=== Begin Enclosure ===

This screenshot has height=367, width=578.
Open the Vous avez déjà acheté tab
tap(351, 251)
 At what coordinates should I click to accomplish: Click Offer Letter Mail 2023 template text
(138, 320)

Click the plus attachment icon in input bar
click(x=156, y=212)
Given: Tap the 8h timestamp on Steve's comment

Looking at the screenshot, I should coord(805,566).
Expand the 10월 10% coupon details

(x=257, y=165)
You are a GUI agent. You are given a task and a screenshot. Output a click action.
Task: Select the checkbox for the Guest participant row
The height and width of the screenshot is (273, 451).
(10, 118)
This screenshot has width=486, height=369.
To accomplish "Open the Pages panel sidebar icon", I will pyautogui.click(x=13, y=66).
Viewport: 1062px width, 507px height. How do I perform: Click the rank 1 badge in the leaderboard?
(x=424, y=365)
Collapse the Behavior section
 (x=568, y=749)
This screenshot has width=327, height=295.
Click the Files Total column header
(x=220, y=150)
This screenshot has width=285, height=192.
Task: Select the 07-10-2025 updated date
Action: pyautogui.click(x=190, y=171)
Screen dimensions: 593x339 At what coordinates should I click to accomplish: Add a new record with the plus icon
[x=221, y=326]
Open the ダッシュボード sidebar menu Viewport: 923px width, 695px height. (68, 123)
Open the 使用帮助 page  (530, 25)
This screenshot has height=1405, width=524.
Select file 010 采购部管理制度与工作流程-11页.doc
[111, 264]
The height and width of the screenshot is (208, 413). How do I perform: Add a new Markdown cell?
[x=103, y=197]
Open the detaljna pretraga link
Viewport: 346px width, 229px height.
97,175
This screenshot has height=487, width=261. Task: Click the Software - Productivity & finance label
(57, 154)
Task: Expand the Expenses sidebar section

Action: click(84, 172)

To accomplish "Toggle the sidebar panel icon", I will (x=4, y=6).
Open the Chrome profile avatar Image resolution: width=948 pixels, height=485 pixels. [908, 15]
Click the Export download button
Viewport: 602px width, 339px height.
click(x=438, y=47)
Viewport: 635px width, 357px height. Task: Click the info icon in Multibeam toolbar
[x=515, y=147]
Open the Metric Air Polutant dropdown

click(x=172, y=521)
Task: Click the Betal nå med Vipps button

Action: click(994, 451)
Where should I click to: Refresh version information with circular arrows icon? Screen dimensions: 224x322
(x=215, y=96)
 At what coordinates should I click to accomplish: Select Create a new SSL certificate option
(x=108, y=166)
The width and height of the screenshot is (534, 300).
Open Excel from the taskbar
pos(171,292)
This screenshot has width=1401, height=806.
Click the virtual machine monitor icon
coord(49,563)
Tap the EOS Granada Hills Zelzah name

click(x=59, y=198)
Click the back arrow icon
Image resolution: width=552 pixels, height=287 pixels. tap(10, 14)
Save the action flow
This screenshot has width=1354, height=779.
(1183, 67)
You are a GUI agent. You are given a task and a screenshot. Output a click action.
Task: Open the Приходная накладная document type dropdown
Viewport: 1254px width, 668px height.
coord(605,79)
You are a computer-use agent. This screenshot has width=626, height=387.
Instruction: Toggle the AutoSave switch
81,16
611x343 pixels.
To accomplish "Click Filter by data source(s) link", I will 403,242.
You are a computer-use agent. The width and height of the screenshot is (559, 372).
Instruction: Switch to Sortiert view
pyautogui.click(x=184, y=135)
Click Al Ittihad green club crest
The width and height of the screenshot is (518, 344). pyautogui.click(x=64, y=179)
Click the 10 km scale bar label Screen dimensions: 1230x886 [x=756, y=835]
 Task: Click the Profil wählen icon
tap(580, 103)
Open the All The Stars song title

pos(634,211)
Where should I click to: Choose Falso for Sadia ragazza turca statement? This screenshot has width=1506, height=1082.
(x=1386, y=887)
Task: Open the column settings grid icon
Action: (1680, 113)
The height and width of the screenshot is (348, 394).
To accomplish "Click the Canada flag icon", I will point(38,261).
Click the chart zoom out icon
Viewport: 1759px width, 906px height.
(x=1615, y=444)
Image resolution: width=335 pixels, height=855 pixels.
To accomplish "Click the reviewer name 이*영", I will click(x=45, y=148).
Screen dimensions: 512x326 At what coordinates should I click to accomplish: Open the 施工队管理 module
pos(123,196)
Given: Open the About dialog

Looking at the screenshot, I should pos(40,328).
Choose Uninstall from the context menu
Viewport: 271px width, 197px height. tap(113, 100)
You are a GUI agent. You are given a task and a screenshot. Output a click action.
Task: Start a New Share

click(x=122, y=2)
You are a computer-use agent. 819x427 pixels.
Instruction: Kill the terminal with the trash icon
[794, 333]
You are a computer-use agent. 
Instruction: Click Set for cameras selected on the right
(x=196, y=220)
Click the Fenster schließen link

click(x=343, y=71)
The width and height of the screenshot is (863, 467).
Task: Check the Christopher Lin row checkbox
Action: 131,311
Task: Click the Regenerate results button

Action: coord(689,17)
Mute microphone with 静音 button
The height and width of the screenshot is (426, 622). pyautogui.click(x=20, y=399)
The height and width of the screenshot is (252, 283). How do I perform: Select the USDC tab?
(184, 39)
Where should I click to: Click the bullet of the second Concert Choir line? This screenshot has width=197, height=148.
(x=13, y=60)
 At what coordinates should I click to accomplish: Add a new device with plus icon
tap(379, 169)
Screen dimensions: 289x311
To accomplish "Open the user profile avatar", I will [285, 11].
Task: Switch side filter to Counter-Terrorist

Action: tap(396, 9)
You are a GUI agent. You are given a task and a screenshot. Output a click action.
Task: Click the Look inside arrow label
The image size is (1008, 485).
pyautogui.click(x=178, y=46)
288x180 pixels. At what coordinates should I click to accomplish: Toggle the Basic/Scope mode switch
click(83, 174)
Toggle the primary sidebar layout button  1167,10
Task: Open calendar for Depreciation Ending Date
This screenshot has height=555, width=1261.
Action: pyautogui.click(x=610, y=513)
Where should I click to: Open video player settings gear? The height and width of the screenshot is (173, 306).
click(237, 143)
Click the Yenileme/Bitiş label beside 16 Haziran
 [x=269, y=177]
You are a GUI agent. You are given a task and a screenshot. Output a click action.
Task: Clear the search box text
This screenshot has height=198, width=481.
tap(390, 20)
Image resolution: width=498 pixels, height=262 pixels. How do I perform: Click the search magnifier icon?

=== End Enclosure ===

- **Task to complete**
All the entries above need to be repeated word for word.

- **Result of the exercise**
This screenshot has height=367, width=578.
Open the Vous avez déjà acheté tab
tap(351, 251)
 At what coordinates should I click to accomplish: Click Offer Letter Mail 2023 template text
(138, 320)

Click the plus attachment icon in input bar
click(x=156, y=212)
Given: Tap the 8h timestamp on Steve's comment

Looking at the screenshot, I should coord(805,566).
Expand the 10월 10% coupon details

(x=257, y=165)
You are a GUI agent. You are given a task and a screenshot. Output a click action.
Task: Select the checkbox for the Guest participant row
The height and width of the screenshot is (273, 451).
(10, 118)
This screenshot has width=486, height=369.
To accomplish "Open the Pages panel sidebar icon", I will pyautogui.click(x=13, y=66).
Viewport: 1062px width, 507px height. How do I perform: Click the rank 1 badge in the leaderboard?
(x=424, y=365)
Collapse the Behavior section
 (x=568, y=749)
This screenshot has width=327, height=295.
Click the Files Total column header
(x=220, y=150)
This screenshot has width=285, height=192.
Task: Select the 07-10-2025 updated date
Action: pyautogui.click(x=190, y=171)
Screen dimensions: 593x339 At what coordinates should I click to accomplish: Add a new record with the plus icon
[x=221, y=326]
Open the ダッシュボード sidebar menu Viewport: 923px width, 695px height. (68, 123)
Open the 使用帮助 page  (530, 25)
This screenshot has height=1405, width=524.
Select file 010 采购部管理制度与工作流程-11页.doc
[111, 264]
The height and width of the screenshot is (208, 413). How do I perform: Add a new Markdown cell?
[x=103, y=197]
Open the detaljna pretraga link
Viewport: 346px width, 229px height.
97,175
This screenshot has height=487, width=261. Task: Click the Software - Productivity & finance label
(57, 154)
Task: Expand the Expenses sidebar section

Action: click(84, 172)

To accomplish "Toggle the sidebar panel icon", I will (x=4, y=6).
Open the Chrome profile avatar Image resolution: width=948 pixels, height=485 pixels. [908, 15]
Click the Export download button
Viewport: 602px width, 339px height.
click(x=438, y=47)
Viewport: 635px width, 357px height. Task: Click the info icon in Multibeam toolbar
[x=515, y=147]
Open the Metric Air Polutant dropdown

click(x=172, y=521)
Task: Click the Betal nå med Vipps button

Action: click(994, 451)
Where should I click to: Refresh version information with circular arrows icon? Screen dimensions: 224x322
(x=215, y=96)
 At what coordinates should I click to accomplish: Select Create a new SSL certificate option
(x=108, y=166)
The width and height of the screenshot is (534, 300).
Open Excel from the taskbar
pos(171,292)
This screenshot has width=1401, height=806.
Click the virtual machine monitor icon
coord(49,563)
Tap the EOS Granada Hills Zelzah name

click(x=59, y=198)
Click the back arrow icon
Image resolution: width=552 pixels, height=287 pixels. tap(10, 14)
Save the action flow
This screenshot has width=1354, height=779.
(1183, 67)
You are a GUI agent. You are given a task and a screenshot. Output a click action.
Task: Open the Приходная накладная document type dropdown
Viewport: 1254px width, 668px height.
coord(605,79)
You are a computer-use agent. This screenshot has width=626, height=387.
Instruction: Toggle the AutoSave switch
81,16
611x343 pixels.
To accomplish "Click Filter by data source(s) link", I will 403,242.
You are a computer-use agent. The width and height of the screenshot is (559, 372).
Instruction: Switch to Sortiert view
pyautogui.click(x=184, y=135)
Click Al Ittihad green club crest
The width and height of the screenshot is (518, 344). pyautogui.click(x=64, y=179)
Click the 10 km scale bar label Screen dimensions: 1230x886 [x=756, y=835]
 Task: Click the Profil wählen icon
tap(580, 103)
Open the All The Stars song title

pos(634,211)
Where should I click to: Choose Falso for Sadia ragazza turca statement? This screenshot has width=1506, height=1082.
(x=1386, y=887)
Task: Open the column settings grid icon
Action: (1680, 113)
The height and width of the screenshot is (348, 394).
To accomplish "Click the Canada flag icon", I will point(38,261).
Click the chart zoom out icon
Viewport: 1759px width, 906px height.
(x=1615, y=444)
Image resolution: width=335 pixels, height=855 pixels.
To accomplish "Click the reviewer name 이*영", I will click(x=45, y=148).
Screen dimensions: 512x326 At what coordinates should I click to accomplish: Open the 施工队管理 module
pos(123,196)
Given: Open the About dialog

Looking at the screenshot, I should pos(40,328).
Choose Uninstall from the context menu
Viewport: 271px width, 197px height. tap(113, 100)
You are a GUI agent. You are given a task and a screenshot. Output a click action.
Task: Start a New Share

click(x=122, y=2)
You are a computer-use agent. 819x427 pixels.
Instruction: Kill the terminal with the trash icon
[794, 333]
You are a computer-use agent. 
Instruction: Click Set for cameras selected on the right
(x=196, y=220)
Click the Fenster schließen link

click(x=343, y=71)
The width and height of the screenshot is (863, 467).
Task: Check the Christopher Lin row checkbox
Action: 131,311
Task: Click the Regenerate results button

Action: coord(689,17)
Mute microphone with 静音 button
The height and width of the screenshot is (426, 622). pyautogui.click(x=20, y=399)
The height and width of the screenshot is (252, 283). How do I perform: Select the USDC tab?
(184, 39)
Where should I click to: Click the bullet of the second Concert Choir line? This screenshot has width=197, height=148.
(x=13, y=60)
 At what coordinates should I click to accomplish: Add a new device with plus icon
tap(379, 169)
Screen dimensions: 289x311
To accomplish "Open the user profile avatar", I will [285, 11].
Task: Switch side filter to Counter-Terrorist

Action: tap(396, 9)
You are a GUI agent. You are given a task and a screenshot. Output a click action.
Task: Click the Look inside arrow label
The image size is (1008, 485).
pyautogui.click(x=178, y=46)
288x180 pixels. At what coordinates should I click to accomplish: Toggle the Basic/Scope mode switch
click(83, 174)
Toggle the primary sidebar layout button  1167,10
Task: Open calendar for Depreciation Ending Date
This screenshot has height=555, width=1261.
Action: pyautogui.click(x=610, y=513)
Where should I click to: Open video player settings gear? The height and width of the screenshot is (173, 306).
click(237, 143)
Click the Yenileme/Bitiş label beside 16 Haziran
 [x=269, y=177]
You are a GUI agent. You are given a task and a screenshot. Output a click action.
Task: Clear the search box text
This screenshot has height=198, width=481.
tap(390, 20)
Image resolution: width=498 pixels, height=262 pixels. How do I perform: Click the search magnifier icon?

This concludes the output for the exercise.